Soğuk Bir Gece

G., kötü bir rüya sonucu terler içinde uyandı. Sokak lambasının loş ışığının aydınlattığı bir banktı yatağı. Birkaç gün önce çöp konteynerinin birinde bulduğu eski püskü saatine baktı; gecenin bir yarısıydı. Altındaki pis battaniyeyi ve üstünde bulunan ve berbat kokan yorganı kontrol etti; her yer ıpıslaktı. Bu pisliğe yıllar içinde alışmış, başlarda yadırgadığı şeyleri bir bir yapar hale gelmiş, zaman içinde boynu bükük bir şekilde vaziyete ayak uydurmuştu. Önceleri bu durumu kanıksaması kendisini bir hayli şaşırtsa da, artık sadece "Aşağılık insanoğlu her şeye alışır." diyip geçiyordu.
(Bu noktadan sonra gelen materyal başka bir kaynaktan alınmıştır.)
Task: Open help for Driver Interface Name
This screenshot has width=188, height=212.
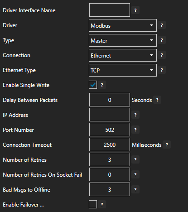Action: point(135,10)
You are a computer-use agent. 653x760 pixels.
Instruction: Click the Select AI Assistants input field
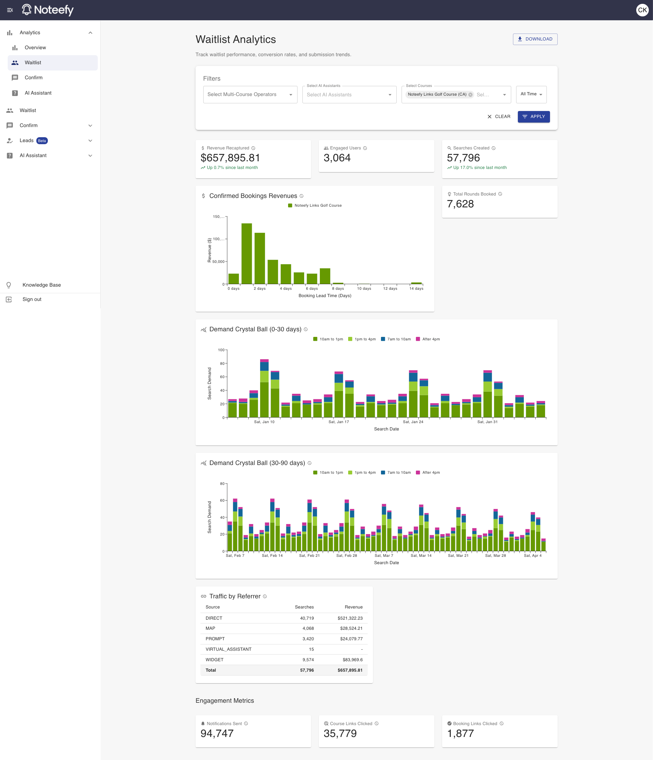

Evet, Dostoyevski'den haberdar idi; bir zamanlar onu sever, örnek alır, yazdıklarında kendisini bulur ama en hüzünlü Dostoyevski karakterlerinin bile içine düşemeyeceği bu biçare hayatı süreceğini aklının ucundan geçirmezdi. Ancak olan olmuştu işte. Zaman içinde bu durumu kabullenmişti; üstelik bu hali değiştirecek gücü içinde hissedemiyordu.

Gördüğü kâbus sebebiyle uyandığını düşünüyor; lanet ettiği hayatının çekilmez  sorunlarını dert edişinin, beyninde yarattığı hasarlar nedeniyle bu berbat rüyaları gördüğüne inanıyordu. Evet, evsizler de kâbus görüyorlardı. Hayatları gerçek anlamda birer felaket olmasına rağmen, bir de uyurken kâbusla yüzleşiyorlardı. Fazlasıyla acı olan bu durum G.'nin aklından geçiyor, acımtırak bir şekilde gülümsüyor, var olduğuna emin olamadığı tanrıya sitem edercesine ellerini kaldırıp bu kâbusu iç sesiyle beraber sorguluyordu.


G. doğruldu, yolun hemen kenarındaki bankından etrafı izlemeye başladı. Tek tük araba geçiyor, sokaklarda kimseler görünmüyor, G.'nin derin öksürüğü dallanan akciğer hücrelerinden başlayarak tüm sokağı titretiyordu. Kat kat giyinmesine rağmen üşüyordu. Mütemadiyen... Üşemesi hiç sona ermemişti, yaz veya kış fark etmiyordu. Ve bu durumun nerede başladığını dahi hatırlamıyordu. Düşünmeye koyuldu, zira hatırlamaya kararlıydı.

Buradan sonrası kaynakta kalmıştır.